* [Job]:
Copy the material word for word, beginning at the line that contains "Click the Ln 34, Col 2 indicator" and continuing through the end of the material, and leave the pictures out of your answer.

-- Begin --

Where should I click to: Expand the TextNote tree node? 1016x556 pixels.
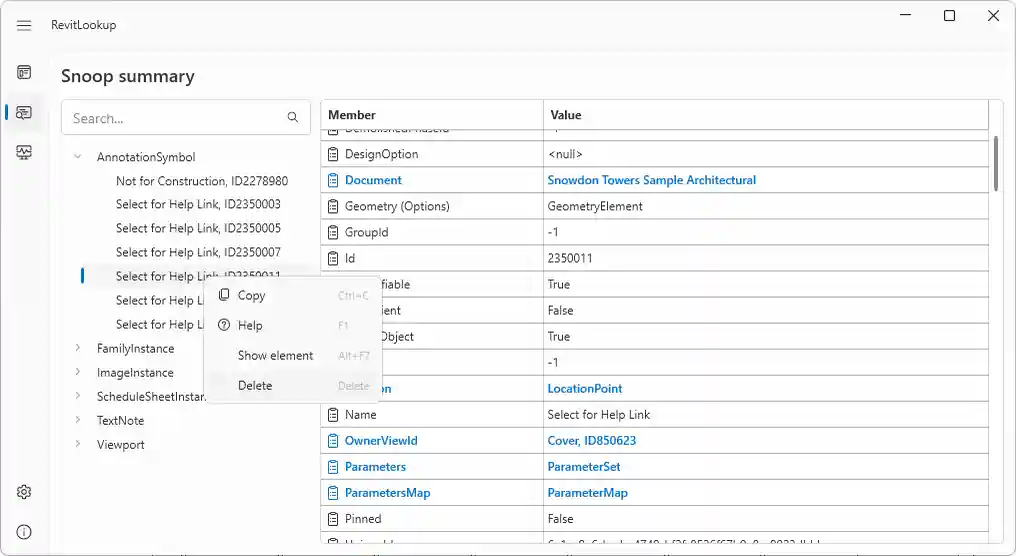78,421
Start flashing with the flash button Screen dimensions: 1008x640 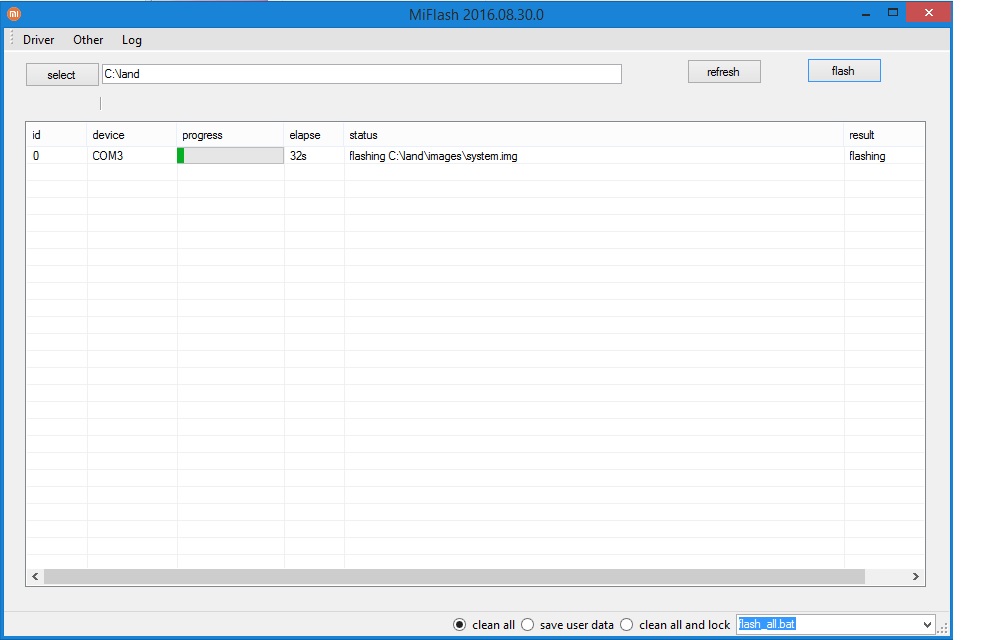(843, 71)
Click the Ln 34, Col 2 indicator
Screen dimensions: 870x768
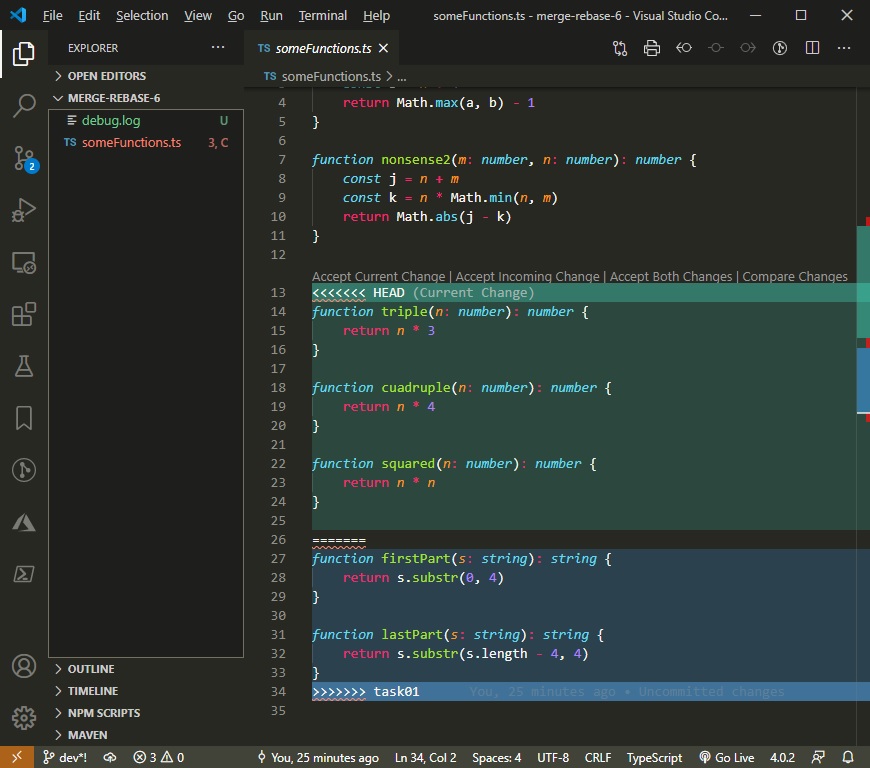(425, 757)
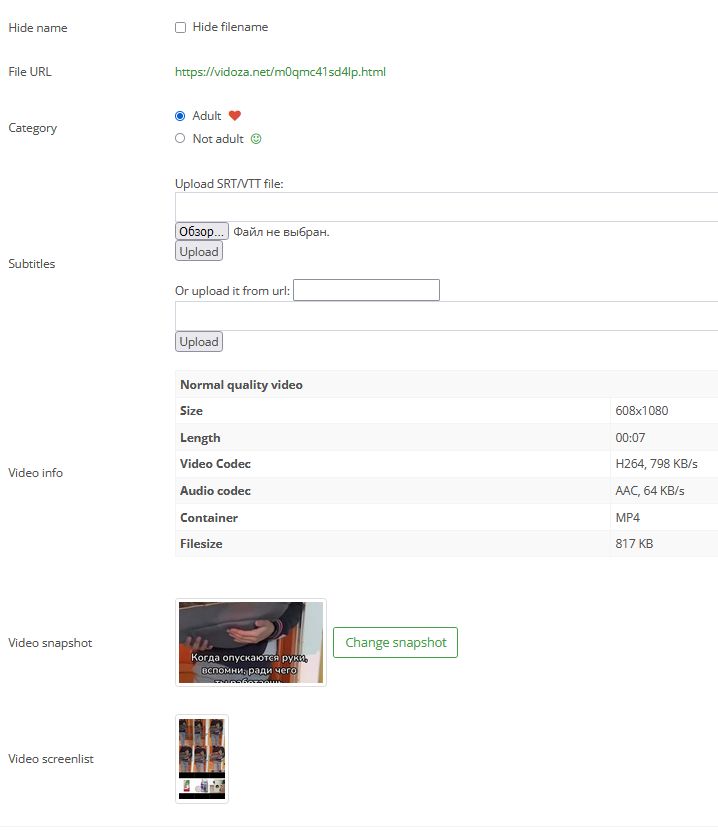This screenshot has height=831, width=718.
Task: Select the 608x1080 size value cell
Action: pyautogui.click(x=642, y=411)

-- End --

* [Worked answer]:
Click the Ln 34, Col 2 indicator
Screen dimensions: 870x768
(425, 757)
This screenshot has height=831, width=718.
Task: Select the 608x1080 size value cell
Action: pyautogui.click(x=642, y=411)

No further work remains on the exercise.